The idea of a Jewish homeland is worth defending, even for those of us who are perfectly happy living here in America. And Israel the country – with all her imperfections – is worth defending.
One of those reasons is that of which we should never lose sight: had Israel existed in the 1930s, it is quite likely that six million souls would not have succumbed to the brutality of the Nazis and their willing collaborators. The Burns documentary makes that abundantly clear, when he reminds us that at the Evian Conference in July, 1938, 32 nations in attendance from around the world all expressed sympathy for the plight of German and Austrian Jews seeking refuge, but only the Dominican Republic and Costa Rica agreed to raise their immigration quotas. Hitler saw that as a green light to dispose of his Jews any way he wanted to; nobody else wanted us.
God forbid we should need Israel for that purpose. But there is a better reason for us to remain firmly connected to Israel: and that is that she is, increasingly, a source of inspiration for contemporary Jews around the world, not only as a tech powerhouse or a proud center of secular Jewish culture, but she is also rethinking Judaism for modern Jews.
In recent years, new batei midrash / houses of study have popped up in Israel, created by and aimed at secular and non-Orthodox Jews, where Israelis from diverse backgrounds are learning Talmud and midrash and other Jewish text. New egalitarian and contemporary congregations have formed, headed by a generation of young, native rabbis, who are re-envisioning what it means to be Jewish. Modern Jewish identity is changing. Rabbi Rinat Safania Schwartz, who leads a congregation in Shoham, recently wrote the following:
I want everyone to feel that the very fact of being Jewish confers both the privilege and the responsibility to take personal and communal ownership of their Judaism – of our language, tradition, culture, literature, and all aspects of Jewish creativity. It’s critical that we move people away from relating to their Judaism as if it were in a museum. People must feel that they can “touch,” feel, renew, and create from within.

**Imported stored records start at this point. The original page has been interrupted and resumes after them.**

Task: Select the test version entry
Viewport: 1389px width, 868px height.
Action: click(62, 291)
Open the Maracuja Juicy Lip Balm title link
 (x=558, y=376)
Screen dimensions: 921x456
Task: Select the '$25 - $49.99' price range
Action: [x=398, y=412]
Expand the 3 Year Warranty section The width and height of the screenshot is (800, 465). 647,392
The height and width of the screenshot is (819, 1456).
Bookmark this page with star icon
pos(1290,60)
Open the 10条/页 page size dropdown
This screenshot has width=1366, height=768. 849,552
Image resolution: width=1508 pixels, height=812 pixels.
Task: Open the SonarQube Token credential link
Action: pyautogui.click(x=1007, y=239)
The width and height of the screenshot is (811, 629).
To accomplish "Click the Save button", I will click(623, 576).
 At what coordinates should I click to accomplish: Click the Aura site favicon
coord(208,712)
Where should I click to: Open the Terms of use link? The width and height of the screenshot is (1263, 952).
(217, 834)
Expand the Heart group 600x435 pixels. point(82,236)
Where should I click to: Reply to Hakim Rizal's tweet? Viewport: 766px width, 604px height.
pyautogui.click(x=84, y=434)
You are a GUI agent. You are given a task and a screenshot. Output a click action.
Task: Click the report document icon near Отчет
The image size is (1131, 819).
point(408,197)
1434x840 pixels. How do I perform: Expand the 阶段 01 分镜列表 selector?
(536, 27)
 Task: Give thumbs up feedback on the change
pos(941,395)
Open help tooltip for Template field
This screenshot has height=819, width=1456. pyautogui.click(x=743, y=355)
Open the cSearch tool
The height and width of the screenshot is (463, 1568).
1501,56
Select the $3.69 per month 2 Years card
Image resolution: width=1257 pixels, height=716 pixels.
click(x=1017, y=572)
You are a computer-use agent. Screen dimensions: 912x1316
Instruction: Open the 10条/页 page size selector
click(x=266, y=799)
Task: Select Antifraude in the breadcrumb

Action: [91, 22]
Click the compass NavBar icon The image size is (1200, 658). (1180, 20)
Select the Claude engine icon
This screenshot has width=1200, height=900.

From “From the Fruit of the Land: Ten Israeli Spiritual Leaders Reflect on the Budding Opportunities for Israeli Judaism Today,” The Honey Foundation for Israel, 2022.
Rabbi Schwartz’s language is quite different than that of most Orthodox Israeli rabbis; she is not alone in finding new ways for Jewish Israelis to express their Judaism.
The members of our extended Qehillah Qedoshah in Israel will help us all build the new Judaism of the 21st century. It is Israel which will be the Diaspora’s partner in maintaining a healthy non-Orthodox Judaism for the future.
So what can you do?
- Get to know our four shinshinim, young Israelis who are between high school and army service, who are with us in Pittsburgh for the year
- Spend some time learning the history of how and why this patch of land passed from one empire to the next. Learn how the modern state of Israel came to be.
- Become familiar with Israeli politics. This is an exciting time – the fifth round of parliamentary elections in three years, coming up in a few weeks.
- Go there! We’ll have another congregational trip, probably in 2024
- Send your kids to Israel! There are so many options now: Ramah, USY, HSI, Nativ, and of course Birthright.
It is up to us to recognize the bonds that tie each and every one of us people together around the world, and to acknowledge that Israel is the gravitational center of our peoplehood, Qehillah Qedoshah Am Yisrael.
Tomorrow, for our fourth and final installment in the Being There series, we will speak about ḥevruta, the essential Jewish concept of partnership.
~
Rabbi Seth Adelson
(Originally delivered at Congregation Beth Shalom, Pittsburgh, PA, evening of Yom Kippur, 10/4/2022.)